0

I currently trying to clean up a large dataset using Excel VBA. The dataset structure looks like this.

enter image description here

However, I would like to make it look like this instead, whereby if the cells in columns A:D all contain the same value, transpose the cells in column E. (And remove the duplicated cells from A:D)

enter image description here

Here is the code I did

Dim ws As Worksheet: Set ws = Sheets("test")
lastrow = ws.Cells(ws.Rows.Count, "A").End(xlUp).Row

Dim j As Integer
j = 6

For i = 2 To lastrow

    If (Range("A" & i).Value = Range("A" & i + 1).Value) And (Range("B" & i).Value = Range("B" & i + 1).Value) And (Range("C" & i).Value = Range("C" & i + 1).Value) Then
        Cells(i, j).Value = Cells(i + 1, 5).Value
        j = j + 1
    End If
    
    'Reset J back to 6 if columns A to D does not match previous
    If (Range("A" & i).Value <> Range("A" & i + 1).Value) Or (Range("B" & i).Value <> Range("B" & i + 1).Value) Or (Range("C" & i).Value <> Range("C" & i + 1).Value) Then
        j = 6
    End If
    
Next i

How can this be done?

Pᴇʜ
  • 56,719
  • 10
  • 49
  • 73
ta.ng
  • 55
  • 1
  • 8
  • Is the data always sorted like all `ABCD` come in one block and then `DEFG` starts or an they be mixed? – Pᴇʜ Aug 12 '21 at 14:49
  • It is always sorted in one block. – ta.ng Aug 12 '21 at 14:54
  • However, it can also be `ABCD` followed by `XYCD` (whereby only cells in columns A:B have different values) but I only want to transpose when cells in all 4 columns (from A:D) contain the same values. – ta.ng Aug 12 '21 at 15:09

3 Answers3

4

This ended up more complex than I'd thought but seems to work OK

Sub Compact()

    Const KEY_COLS As Long = 4
    Dim ws As Worksheet, i As Long, k As String, nextEmpty As Long
    Dim dict As Object
    Set dict = CreateObject("scripting.dictionary")
    
    Set ws = Sheets("test")
    For i = 1 To ws.Cells(ws.Rows.Count, "A").End(xlUp).Row
        'create a row "key" from first KEY_COLS cells
        k = Join(Application.Transpose(Application.Transpose( _
                  ws.Cells(i, 1).Resize(1, KEY_COLS))), "~~")
        
        If Not dict.exists(k) Then
            'move this row up?
            If nextEmpty > 0 Then
                ws.Cells(i, 1).Resize(1, KEY_COLS + 1).Cut ws.Cells(nextEmpty, 1)
                dict.Add k, nextEmpty 'new key - store row#
                nextEmpty = 0
            Else
                dict.Add k, i 'new key - store row#
            End If
        Else
            'seen this key before - move value to that row and clear
            ws.Cells(dict(k), Columns.Count).End(xlToLeft).Offset(0, 1).Value = _
                ws.Cells(i, KEY_COLS + 1).Value
            ws.Rows(i).ClearContents
            If nextEmpty = 0 Then nextEmpty = i 'available row
        End If
    Next i
End Sub

Edit: this is a bit cleaner I think.
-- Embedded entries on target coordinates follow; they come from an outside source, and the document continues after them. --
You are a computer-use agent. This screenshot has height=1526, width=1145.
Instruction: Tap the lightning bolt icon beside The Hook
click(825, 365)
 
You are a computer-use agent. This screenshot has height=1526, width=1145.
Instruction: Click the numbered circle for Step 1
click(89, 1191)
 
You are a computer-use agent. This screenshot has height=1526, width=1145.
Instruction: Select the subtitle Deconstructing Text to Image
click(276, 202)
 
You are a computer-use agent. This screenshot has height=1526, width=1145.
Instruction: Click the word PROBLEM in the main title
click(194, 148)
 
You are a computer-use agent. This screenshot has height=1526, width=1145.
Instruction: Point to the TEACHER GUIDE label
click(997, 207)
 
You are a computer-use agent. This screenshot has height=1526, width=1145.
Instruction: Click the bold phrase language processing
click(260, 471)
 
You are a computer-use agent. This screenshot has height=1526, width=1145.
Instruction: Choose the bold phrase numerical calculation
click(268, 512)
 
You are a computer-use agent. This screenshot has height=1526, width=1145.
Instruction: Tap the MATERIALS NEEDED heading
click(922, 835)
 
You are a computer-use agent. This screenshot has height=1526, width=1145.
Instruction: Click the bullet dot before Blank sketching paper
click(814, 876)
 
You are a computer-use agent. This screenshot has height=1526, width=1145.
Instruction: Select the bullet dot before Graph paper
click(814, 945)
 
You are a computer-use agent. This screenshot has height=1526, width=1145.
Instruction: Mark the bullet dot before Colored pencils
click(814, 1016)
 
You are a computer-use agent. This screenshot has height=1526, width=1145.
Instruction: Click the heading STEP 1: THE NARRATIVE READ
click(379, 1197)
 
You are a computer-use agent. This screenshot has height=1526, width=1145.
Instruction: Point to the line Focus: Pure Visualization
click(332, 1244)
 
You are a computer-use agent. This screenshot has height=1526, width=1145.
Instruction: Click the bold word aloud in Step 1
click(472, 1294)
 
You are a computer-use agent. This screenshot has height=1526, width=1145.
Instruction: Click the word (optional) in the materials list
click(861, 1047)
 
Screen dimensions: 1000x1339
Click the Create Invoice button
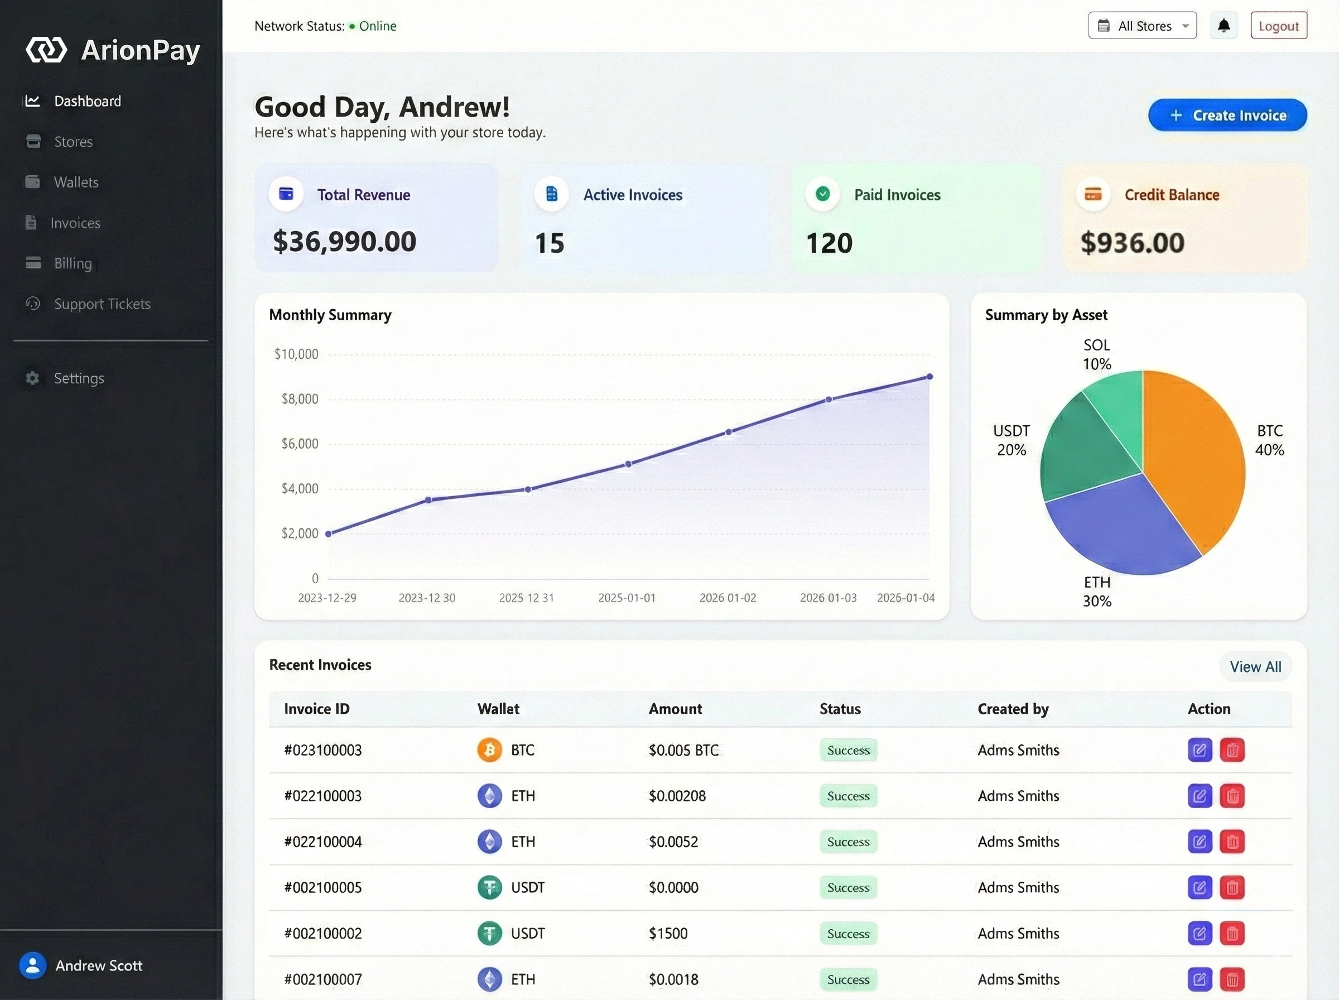click(1227, 115)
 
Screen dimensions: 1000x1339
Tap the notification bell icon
click(1224, 26)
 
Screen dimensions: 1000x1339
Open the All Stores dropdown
click(1143, 26)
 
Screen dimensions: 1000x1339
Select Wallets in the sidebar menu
click(76, 182)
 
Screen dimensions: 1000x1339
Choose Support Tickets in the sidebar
click(102, 304)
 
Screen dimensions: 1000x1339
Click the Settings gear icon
click(33, 378)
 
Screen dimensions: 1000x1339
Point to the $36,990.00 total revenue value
click(344, 242)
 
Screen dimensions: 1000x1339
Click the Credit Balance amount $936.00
click(1132, 243)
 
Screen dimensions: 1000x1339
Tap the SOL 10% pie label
click(1096, 355)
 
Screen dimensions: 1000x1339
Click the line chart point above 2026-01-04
click(929, 377)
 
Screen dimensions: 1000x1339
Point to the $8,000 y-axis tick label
click(300, 399)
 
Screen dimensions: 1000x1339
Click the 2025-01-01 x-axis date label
click(627, 598)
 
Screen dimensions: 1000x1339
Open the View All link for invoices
click(1255, 666)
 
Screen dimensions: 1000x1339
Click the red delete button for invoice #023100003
click(1232, 750)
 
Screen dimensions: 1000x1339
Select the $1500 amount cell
click(668, 934)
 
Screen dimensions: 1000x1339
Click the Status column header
click(840, 709)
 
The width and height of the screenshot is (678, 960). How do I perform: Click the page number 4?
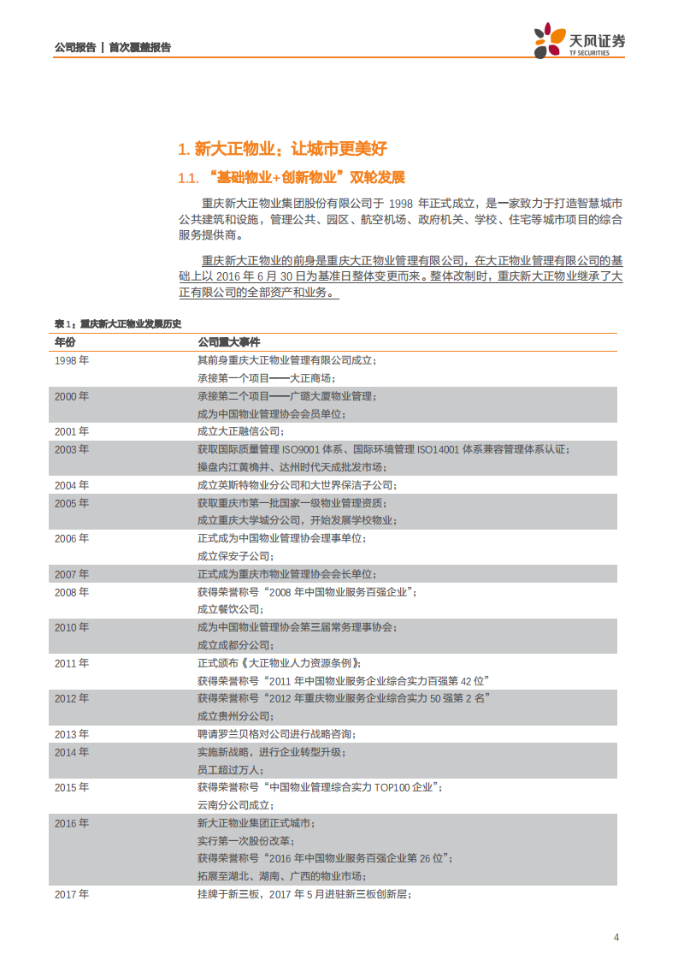pos(616,937)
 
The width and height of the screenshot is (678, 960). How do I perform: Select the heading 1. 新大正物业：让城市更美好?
pos(282,149)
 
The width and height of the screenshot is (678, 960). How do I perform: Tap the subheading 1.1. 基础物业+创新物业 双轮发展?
pos(291,178)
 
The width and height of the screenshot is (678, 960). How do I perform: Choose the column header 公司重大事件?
pos(223,341)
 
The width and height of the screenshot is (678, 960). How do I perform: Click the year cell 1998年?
pos(72,360)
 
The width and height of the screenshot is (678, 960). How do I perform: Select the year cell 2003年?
pos(72,449)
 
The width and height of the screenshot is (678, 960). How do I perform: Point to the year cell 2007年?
pos(72,574)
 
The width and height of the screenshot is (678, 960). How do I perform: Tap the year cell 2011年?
pos(72,663)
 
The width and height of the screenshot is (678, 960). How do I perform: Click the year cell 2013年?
pos(72,734)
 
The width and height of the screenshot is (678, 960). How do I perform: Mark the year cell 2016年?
pos(72,823)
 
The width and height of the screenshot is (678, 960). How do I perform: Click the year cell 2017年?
pos(72,894)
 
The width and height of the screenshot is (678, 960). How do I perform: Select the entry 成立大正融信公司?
pos(240,431)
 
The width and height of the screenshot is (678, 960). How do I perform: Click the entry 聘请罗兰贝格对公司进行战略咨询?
pos(276,734)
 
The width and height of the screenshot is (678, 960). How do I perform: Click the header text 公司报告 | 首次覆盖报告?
pos(112,47)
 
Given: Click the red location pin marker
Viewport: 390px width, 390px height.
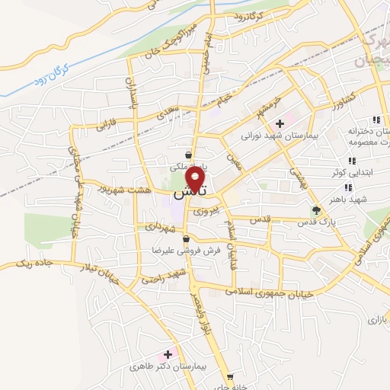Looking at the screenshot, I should point(198,180).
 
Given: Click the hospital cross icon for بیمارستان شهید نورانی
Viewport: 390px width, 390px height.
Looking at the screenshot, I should point(280,123).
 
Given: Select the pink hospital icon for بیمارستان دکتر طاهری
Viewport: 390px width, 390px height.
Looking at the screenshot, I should point(168,355).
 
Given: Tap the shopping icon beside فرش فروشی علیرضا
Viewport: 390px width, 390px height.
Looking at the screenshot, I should point(186,240).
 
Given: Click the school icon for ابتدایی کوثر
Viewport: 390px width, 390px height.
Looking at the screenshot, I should point(351,161).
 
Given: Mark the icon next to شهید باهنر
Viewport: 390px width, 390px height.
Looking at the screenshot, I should point(347,187).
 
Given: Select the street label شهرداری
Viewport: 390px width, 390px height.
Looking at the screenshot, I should point(155,226).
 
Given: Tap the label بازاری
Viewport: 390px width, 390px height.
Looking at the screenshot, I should point(377,319).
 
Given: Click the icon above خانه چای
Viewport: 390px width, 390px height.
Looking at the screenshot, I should point(229,376).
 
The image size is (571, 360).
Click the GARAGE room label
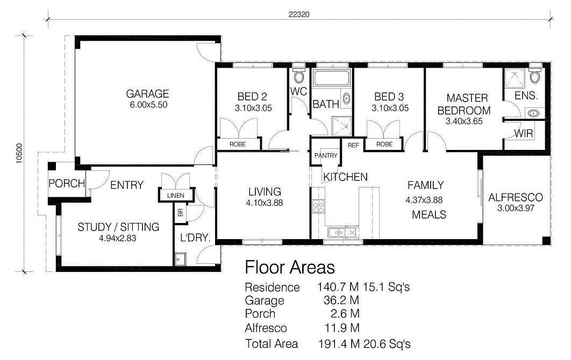(147, 94)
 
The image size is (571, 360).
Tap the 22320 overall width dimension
(299, 15)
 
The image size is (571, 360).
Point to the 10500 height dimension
(19, 153)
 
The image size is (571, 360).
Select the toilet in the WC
(299, 75)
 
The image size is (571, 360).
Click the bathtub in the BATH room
(332, 78)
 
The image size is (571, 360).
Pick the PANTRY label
(326, 155)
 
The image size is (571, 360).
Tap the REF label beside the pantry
(353, 145)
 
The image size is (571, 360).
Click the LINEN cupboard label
(175, 196)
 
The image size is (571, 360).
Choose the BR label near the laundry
(180, 212)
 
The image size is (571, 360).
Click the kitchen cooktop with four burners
(318, 206)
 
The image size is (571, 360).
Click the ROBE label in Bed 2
(238, 144)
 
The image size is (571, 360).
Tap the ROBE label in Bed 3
(384, 144)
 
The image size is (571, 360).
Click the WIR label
(524, 134)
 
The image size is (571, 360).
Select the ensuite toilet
(535, 75)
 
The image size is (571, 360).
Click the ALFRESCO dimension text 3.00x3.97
(516, 208)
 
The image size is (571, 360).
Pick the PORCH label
(67, 183)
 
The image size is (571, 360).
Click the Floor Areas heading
(290, 267)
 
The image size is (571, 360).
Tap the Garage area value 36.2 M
(341, 300)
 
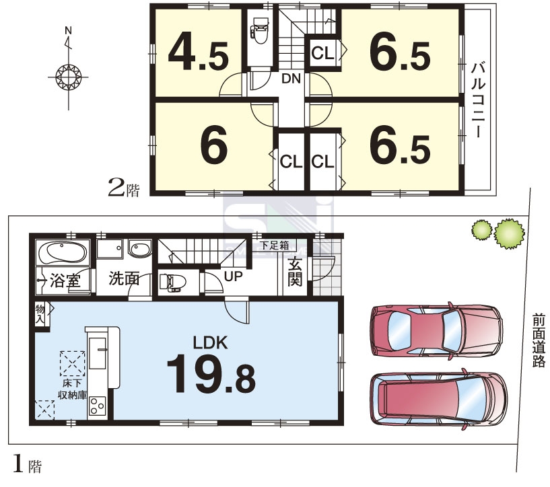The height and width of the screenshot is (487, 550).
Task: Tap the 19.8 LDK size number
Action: [211, 373]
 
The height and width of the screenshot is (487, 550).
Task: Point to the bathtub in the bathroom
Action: [63, 253]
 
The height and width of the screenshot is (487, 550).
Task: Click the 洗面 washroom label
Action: [124, 278]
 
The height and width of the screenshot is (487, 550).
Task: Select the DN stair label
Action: [291, 79]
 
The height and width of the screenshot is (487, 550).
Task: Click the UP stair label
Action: [233, 276]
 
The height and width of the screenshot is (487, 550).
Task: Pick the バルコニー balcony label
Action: [478, 100]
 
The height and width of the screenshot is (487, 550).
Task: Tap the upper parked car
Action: [437, 331]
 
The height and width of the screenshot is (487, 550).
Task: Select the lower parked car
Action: [438, 398]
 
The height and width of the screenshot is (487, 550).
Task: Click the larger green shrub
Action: [509, 233]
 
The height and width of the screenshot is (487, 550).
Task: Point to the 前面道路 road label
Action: [539, 340]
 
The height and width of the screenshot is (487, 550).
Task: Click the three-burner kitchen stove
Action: [97, 406]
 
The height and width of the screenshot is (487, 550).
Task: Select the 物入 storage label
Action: [40, 314]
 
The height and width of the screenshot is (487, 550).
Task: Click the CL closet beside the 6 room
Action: [291, 162]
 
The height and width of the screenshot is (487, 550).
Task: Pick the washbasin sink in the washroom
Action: [139, 249]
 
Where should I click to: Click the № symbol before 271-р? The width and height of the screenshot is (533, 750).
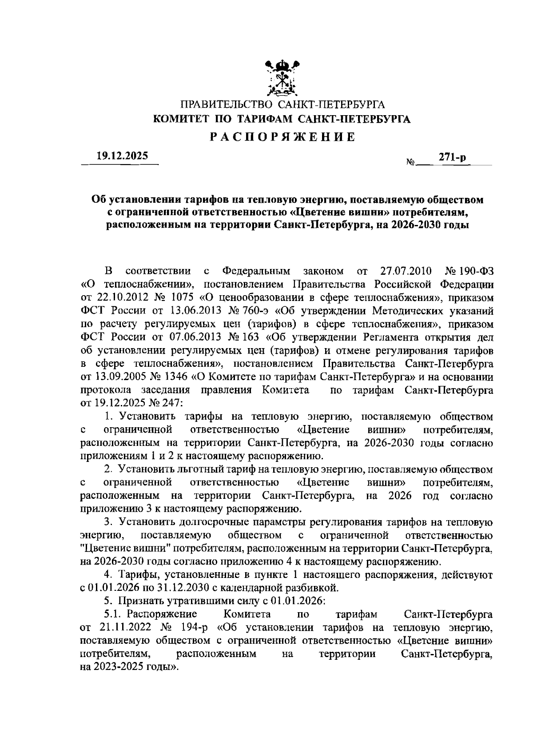tap(410, 163)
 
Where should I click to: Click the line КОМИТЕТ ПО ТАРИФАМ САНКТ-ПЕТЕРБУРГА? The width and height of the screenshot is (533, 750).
tap(282, 119)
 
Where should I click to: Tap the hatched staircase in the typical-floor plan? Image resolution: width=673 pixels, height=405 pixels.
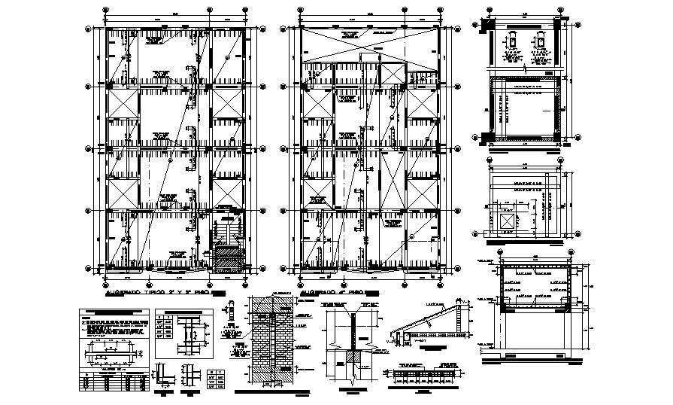pyautogui.click(x=226, y=254)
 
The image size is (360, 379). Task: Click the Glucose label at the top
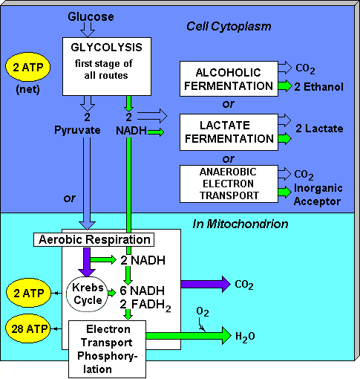point(91,16)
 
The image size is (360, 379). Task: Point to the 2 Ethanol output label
point(320,87)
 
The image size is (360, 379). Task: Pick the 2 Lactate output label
point(319,129)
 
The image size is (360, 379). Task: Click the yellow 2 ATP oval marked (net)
point(27,69)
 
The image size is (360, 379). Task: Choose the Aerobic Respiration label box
point(94,239)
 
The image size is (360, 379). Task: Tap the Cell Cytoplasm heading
point(229,27)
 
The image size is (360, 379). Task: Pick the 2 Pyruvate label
point(88,123)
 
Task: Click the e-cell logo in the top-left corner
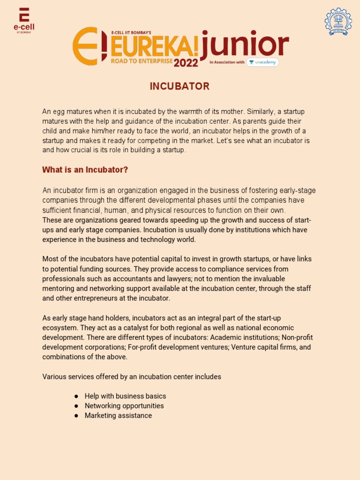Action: (24, 20)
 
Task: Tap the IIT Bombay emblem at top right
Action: (338, 22)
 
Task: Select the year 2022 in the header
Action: (186, 63)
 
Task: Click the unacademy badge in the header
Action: (262, 62)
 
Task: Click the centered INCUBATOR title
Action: (180, 86)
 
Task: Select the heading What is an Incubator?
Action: (85, 170)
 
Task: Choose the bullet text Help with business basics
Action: (125, 396)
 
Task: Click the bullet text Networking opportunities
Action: (124, 406)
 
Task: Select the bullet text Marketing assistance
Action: (118, 416)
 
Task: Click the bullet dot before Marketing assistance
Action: (76, 416)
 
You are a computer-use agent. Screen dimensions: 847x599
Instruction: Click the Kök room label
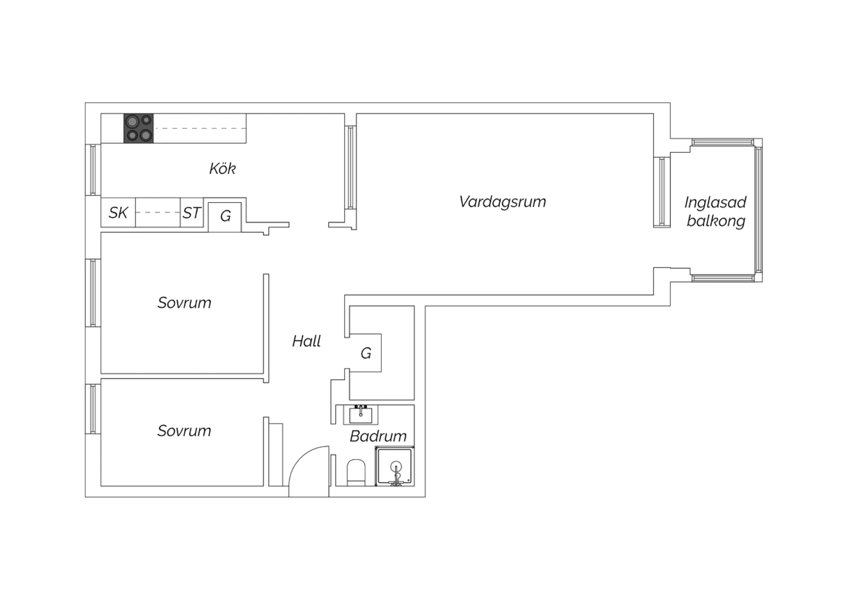click(222, 168)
It's split into separate "read" and "write" parts.

Sub Compact2()

    Const KEY_COLS As Long = 4
    Const SEP As String = "~~"
    Dim ws As Worksheet, i As Long, k, col As Long, v
    Dim dict As Object
    Set dict = CreateObject("scripting.dictionary")
    
    Set ws = Sheets("test")
    'collect all the unique combinations and associated values 
    For i = 1 To ws.Cells(ws.Rows.Count, "A").End(xlUp).Row
        'create a row "key" from first KEY_COLS cells
        k = Join(Application.Transpose(Application.Transpose( _
                  ws.Cells(i, 1).Resize(1, KEY_COLS))), SEP)
        
        If Not dict.exists(k) Then dict.Add k, New Collection
        dict(k).Add ws.Cells(i, KEY_COLS + 1).Value
        ws.Rows(i).ClearContents 'clear row
    Next i
    
    're-populate the sheet from the dictionary
    i = 1
    For Each k In dict
        ws.Cells(i, 1).Resize(1, KEY_COLS).Value = Split(k, SEP)
        col = KEY_COLS + 1
        For Each v In dict(k)
            ws.Cells(i, col) = v
            col = col + 1
        Next v
        i = i + 1
    Next k
End Sub
Tim Williams
  • 154,628
  • 8
  • 97
  • 125
  • Cool answer as always (I think I upvote more competing answer from you than anyone else). If you have time, can you take a look at my answer, and see if you can get my solution down to a dynamic formula in column m? Irks me I can't figure it out. I may post a question on it. – pgSystemTester Aug 12 '21 at 16:04
  • @pgSystemTester - I can take a look later but that formula stuff is mostly beyond me... I only just got the version with that capability so I'm a bit behind. – Tim Williams Aug 12 '21 at 16:07
  • No worries. I'll post it as a question and someone could point out what I'm doing wrong. BigBen or Peh have a history of answering my questions in like 55 seconds and making me feel like I should have known better. – pgSystemTester Aug 12 '21 at 16:08
  • Posted question here: https://stackoverflow.com/questions/68761456/converting-multidimensional-arrays-into-a-spill-range – pgSystemTester Aug 12 '21 at 16:54
1

Agree with the Tim Williams this is tricky. I got sort of close to a solution without using VBA in this worksheet (requires spill range enabled). I didn't get a dynamic formula to spill down for the numeric values, but you could make a macro to drag it or something.

See this spreadsheet.

You would need the below formula in cell i1

=UNIQUE(FILTER(A:D,NOT(ISBLANK((A:A)))))

The following formula would be in M1, and dragged down to match the respective columns to the immediate left. You could setup a macro that actually did this for you on a change event. There's probably a way to make this dynamic with an array formula, but I couldn't assemble it in time I tinkered with it.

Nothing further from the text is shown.